SYu Smirnova, EE Nikulina, NG Gabeeva, DA Koroleva, SA Tatarnikova, AK Smol’yaninova, EG Gemdzhian, EE Zvonkov, AB Sudarikov
National Research Center for Hematology, 4 Novyi Zykovskii pr-d, Moscow, Russian Federation, 125167
For correspondence: Svetlana Yurevna Smirnova, MD, PhD, 4 Novyi Zykovskii pr-d, Moscow, Russian Federation, 125167; Tel.: +7(926)879-65-94; e-mail: smirnova-s-ju@yandex.ru
For citation: Smirnova SYu, Nikulina EE, Gabeeva NG, et al. Plasma Cell-Free DNA in Patients with Diffuse Large B-Cell and B-Cell High-Grade (Double Hit/Triple Hit) Lymphomas. Clinical oncohematology. 2023;16(2):200–8. (In Russ).
DOI: 10.21320/2500-2139-2023-16-2-200-208
ABSTRACT
Aim. To study plasma cell-free DNA (pcfDNA) concentration and B-cell clonality in patients with diffuse large B-cell (DLBCL) and B-cell high-grade lymphomas prior to and at different stages of chemotherapy as well as the correlation between the data obtained and clinical and laboratory parameters.

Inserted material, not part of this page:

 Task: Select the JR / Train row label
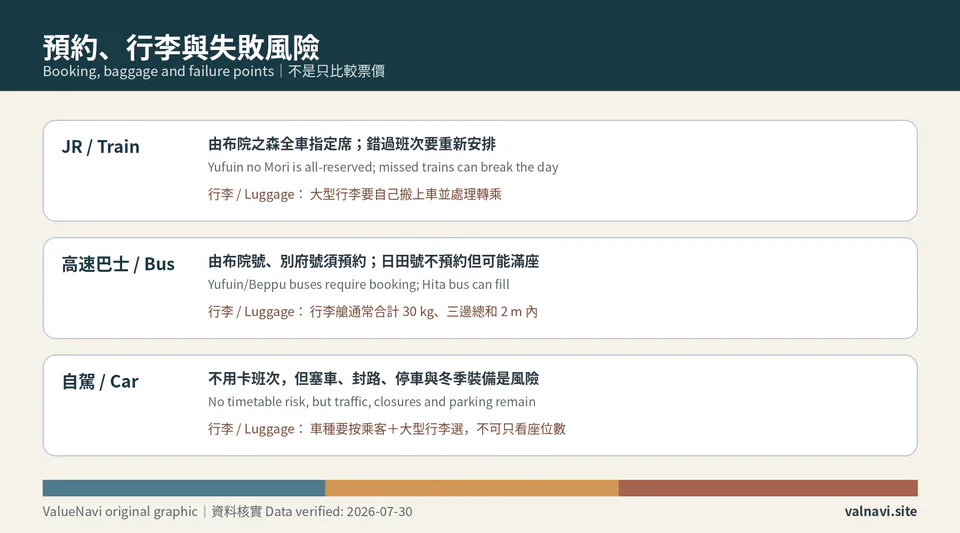coord(100,147)
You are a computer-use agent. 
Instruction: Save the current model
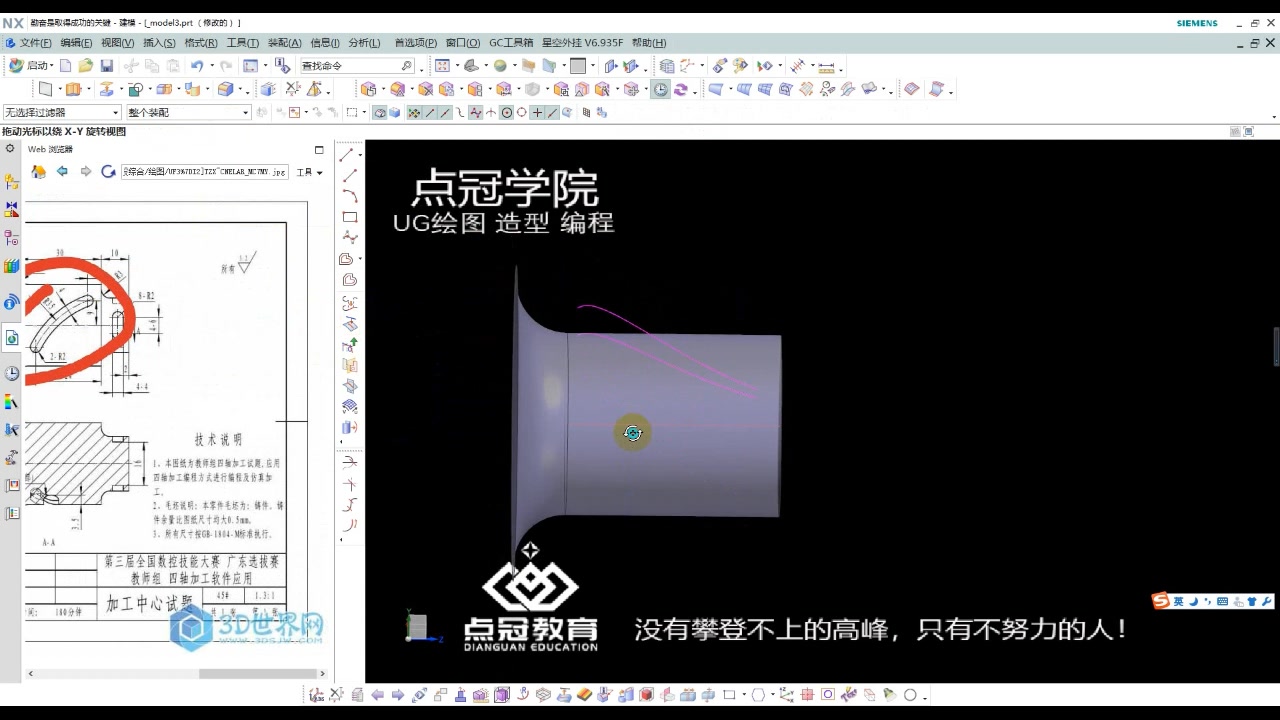point(105,66)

Materials & Methods. The study enrolled 23 DLBCL patients and 7 healthy donors (HD). Plasma was prepared from whole blood by centrifugation, pcfDNA was isolated with the commercial kit Qiagen (Germany). The concentration of pcfDNA was determined using fluorometer Qubit (USA). В-cell clonality was estimated by immunoglobulin gene analysis (BIOMED-2 protocol) in the tumor tissue and bone marrow core biopsy specimens obtained on diagnosis date as well as in the pcfDNA at 5 end points: prior to chemotherapy and after cycles 1, 2, 3, and 4.

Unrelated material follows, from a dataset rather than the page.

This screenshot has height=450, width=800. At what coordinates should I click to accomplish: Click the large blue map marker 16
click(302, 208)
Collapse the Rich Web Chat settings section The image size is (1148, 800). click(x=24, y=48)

Results. Prior to therapy, all DLBCL patients showed significantly higher pcfDNA concentration than HD. Immunochemotherapy cycle 1 resulted in considerable increase in pcfDNA concentration. After cycle 2 and subsequent cycles, pcfDNA concentration gradually decreased. After cycle 4, the mean pcfDNA concentration was comparable with that of HD. In 95 % of patients В-cell clonality in pcfDNA corresponded to that identified in the tumor specimen. After immunochemotherapy cycle 1, В-cell clonality was detected in 50 % of patients, after cycle 2 it was shown by 15 %. Only 1 female patient retained В-cell clonality after therapy cycles 3 and 4. In HD, no В-cell clonality in pcfDNA was identified. Prior to therapy, the analysis revealed no correlation of either pcfDNA concentration or В-cell clonality in pcfDNA with age, sex, tumor spread, presence or absence of extranodal lesions, proliferation index Ki-67, and lactate dehydrogenase concentration.
Conclusion. In patients with malignant hematological tumors, pcfDNA seems to be an interesting, easily accessible biological material deserving further investigation. Any studies of pcfDNA require long-term dynamical analysis and standardized methods of collection, storage and processing of the data obtained. In the long run, with more and more information, pcfDNA can become an important diagnostic marker of tumor heterogeneity and a reliable relapse predictor.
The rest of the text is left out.